New Delhi: India’s crude oil imports are slipping this year amid stagnant demand at home and abroad, a sign that the world’s third-largest consumer and importer may no longer be the reliable demand growth driver global markets count on.
Oil imports fell 0.6% YoY during April-July and product imports 1.5%. The slide deepened in July with crude imports declining 4.3% and products’ falling 12.7%. Exports offered little cushion with product shipments down 0.2% in July and up 0.02% over four months. In volume terms, product exports equal about a fifth of India’s combined crude and product imports. Weak imports mirror flagging demand. Domestic fuel use contracted 4.2% in July and 0.5% in April-July, dragged by lower consumption of fuel oil, naphtha and pet coke, though petrol, diesel and LPG posted growth.
Bitumen and lubricant demand turned positive in July after shrinking in the previous quarter.
From April to July, petrol demand rose 6.8%, LPG 7.5%, and diesel-India’s top fuel-only 2.6%. Jet fuel growth slowed to 2.3% in the four-month period while slipping 2.3% in July.
Brent averaged $67 a barrel in April-July, a sharp decline from $83 a year earlier. Lower prices and volumes reduced India’s crude import bill 17.5% to $40.4 billion in April-July. Product imports cost $7.6 billion, a 4% decline, while export earnings slid 16% to $12.3 billion.

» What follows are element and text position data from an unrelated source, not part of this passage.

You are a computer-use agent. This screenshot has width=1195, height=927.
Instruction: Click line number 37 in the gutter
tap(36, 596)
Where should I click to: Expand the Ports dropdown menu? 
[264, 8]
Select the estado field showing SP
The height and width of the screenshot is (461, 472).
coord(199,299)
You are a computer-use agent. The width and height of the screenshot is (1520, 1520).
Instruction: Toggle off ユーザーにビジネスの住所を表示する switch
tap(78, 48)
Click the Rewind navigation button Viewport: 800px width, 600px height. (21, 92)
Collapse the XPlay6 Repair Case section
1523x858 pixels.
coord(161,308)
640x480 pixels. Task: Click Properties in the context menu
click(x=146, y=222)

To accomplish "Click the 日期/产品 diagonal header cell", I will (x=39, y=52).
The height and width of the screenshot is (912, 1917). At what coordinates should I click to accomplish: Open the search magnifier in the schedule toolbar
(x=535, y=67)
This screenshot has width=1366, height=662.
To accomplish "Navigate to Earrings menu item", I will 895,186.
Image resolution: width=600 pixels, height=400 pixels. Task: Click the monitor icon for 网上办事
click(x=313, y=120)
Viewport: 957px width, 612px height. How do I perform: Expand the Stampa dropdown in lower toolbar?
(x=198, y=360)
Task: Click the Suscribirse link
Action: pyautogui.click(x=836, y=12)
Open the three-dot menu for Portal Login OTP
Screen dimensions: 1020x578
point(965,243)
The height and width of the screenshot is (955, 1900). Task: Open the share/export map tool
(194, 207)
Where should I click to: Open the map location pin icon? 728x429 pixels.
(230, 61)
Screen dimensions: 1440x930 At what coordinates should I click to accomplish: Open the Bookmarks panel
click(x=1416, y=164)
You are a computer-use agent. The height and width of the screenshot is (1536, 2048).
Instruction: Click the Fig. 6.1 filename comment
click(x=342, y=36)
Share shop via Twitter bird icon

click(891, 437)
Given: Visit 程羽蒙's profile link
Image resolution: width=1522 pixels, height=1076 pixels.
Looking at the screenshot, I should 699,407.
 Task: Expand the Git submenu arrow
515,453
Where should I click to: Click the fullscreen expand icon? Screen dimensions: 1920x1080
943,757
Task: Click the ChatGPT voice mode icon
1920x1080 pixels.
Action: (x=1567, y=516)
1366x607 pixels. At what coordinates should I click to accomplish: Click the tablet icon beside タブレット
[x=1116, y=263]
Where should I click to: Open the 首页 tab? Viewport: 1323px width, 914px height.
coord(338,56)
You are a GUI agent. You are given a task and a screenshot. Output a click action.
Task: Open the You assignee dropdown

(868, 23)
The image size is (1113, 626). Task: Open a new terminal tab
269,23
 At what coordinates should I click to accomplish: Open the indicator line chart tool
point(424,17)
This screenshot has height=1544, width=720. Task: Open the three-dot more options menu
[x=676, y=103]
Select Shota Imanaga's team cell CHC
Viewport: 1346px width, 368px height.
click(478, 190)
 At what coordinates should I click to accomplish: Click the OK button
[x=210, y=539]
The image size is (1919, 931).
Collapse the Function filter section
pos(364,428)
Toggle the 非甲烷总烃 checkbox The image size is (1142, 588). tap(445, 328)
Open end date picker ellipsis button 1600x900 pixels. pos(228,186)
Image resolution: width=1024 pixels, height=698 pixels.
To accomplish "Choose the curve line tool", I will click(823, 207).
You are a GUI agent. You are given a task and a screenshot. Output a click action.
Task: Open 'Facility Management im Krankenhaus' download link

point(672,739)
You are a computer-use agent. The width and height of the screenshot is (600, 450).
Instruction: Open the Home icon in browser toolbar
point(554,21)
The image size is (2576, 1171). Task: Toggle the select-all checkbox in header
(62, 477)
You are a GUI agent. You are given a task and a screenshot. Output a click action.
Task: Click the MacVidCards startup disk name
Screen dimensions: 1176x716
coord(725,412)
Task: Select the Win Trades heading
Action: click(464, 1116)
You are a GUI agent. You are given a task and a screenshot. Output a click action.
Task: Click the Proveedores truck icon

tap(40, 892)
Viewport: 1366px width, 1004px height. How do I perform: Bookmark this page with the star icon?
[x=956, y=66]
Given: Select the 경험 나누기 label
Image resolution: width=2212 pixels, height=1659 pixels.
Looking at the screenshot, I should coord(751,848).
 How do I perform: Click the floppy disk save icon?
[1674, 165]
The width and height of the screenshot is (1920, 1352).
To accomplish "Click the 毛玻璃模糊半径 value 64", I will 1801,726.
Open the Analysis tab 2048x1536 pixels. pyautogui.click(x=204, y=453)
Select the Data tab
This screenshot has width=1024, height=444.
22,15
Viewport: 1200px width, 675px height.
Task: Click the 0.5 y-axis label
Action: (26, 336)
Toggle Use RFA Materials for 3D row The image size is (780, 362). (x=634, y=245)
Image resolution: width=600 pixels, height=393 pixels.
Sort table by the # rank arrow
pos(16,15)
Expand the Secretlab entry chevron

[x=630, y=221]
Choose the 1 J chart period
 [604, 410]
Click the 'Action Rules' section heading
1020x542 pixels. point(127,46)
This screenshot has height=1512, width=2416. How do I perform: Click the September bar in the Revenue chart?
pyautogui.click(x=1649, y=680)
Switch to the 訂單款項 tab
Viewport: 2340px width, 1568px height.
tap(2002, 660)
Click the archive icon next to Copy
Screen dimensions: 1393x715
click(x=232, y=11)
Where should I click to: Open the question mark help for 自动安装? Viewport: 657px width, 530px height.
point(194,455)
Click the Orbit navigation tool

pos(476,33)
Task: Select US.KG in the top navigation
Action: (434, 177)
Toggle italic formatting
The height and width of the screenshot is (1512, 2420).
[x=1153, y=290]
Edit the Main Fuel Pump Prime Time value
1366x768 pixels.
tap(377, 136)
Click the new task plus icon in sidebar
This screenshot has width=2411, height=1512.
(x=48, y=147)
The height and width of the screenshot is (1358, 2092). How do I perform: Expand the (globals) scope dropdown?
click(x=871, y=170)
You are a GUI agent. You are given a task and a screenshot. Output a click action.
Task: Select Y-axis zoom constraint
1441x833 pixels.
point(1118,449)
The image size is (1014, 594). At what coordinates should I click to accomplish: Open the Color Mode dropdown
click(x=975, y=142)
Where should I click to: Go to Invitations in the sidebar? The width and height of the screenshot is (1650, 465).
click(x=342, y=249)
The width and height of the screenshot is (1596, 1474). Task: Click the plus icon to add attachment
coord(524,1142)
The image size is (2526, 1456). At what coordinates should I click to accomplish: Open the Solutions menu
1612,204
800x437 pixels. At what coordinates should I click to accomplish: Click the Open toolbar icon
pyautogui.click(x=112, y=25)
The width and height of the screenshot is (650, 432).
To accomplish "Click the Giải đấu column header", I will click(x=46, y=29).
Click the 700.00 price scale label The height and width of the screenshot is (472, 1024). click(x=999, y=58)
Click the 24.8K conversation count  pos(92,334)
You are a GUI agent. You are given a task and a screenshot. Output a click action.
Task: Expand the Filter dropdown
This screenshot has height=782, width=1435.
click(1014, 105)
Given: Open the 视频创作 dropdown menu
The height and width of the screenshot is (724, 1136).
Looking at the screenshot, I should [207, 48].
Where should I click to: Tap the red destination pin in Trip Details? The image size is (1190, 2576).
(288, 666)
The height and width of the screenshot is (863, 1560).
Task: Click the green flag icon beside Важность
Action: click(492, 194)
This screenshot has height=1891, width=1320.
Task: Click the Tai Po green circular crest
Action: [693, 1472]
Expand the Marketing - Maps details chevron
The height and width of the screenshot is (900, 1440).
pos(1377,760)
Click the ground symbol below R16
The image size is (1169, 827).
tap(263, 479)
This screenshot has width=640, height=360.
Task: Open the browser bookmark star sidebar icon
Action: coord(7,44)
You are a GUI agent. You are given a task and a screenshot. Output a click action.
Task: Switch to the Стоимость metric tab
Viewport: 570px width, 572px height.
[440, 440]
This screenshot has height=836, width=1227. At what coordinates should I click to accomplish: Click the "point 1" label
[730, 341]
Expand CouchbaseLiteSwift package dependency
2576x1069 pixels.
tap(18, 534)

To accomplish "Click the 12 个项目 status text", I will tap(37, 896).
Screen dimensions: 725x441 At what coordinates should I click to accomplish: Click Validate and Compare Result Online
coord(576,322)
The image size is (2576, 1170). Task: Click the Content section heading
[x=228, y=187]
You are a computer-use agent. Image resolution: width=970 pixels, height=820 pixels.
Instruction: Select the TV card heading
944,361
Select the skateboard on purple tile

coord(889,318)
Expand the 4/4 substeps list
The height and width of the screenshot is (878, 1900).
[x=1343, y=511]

India’s slowdown adds to global oil market worries amid weak Chinese demand and higher supplies. The US EIA sees Brent averaging $58 in Q4 2025 and $50 in early 2026. For now, uncertainties from US President Donald Trump’s tariffs and proposed penalty on India for Russian oil have lent some support to prices, but with OPEC output rising, the floor could give way.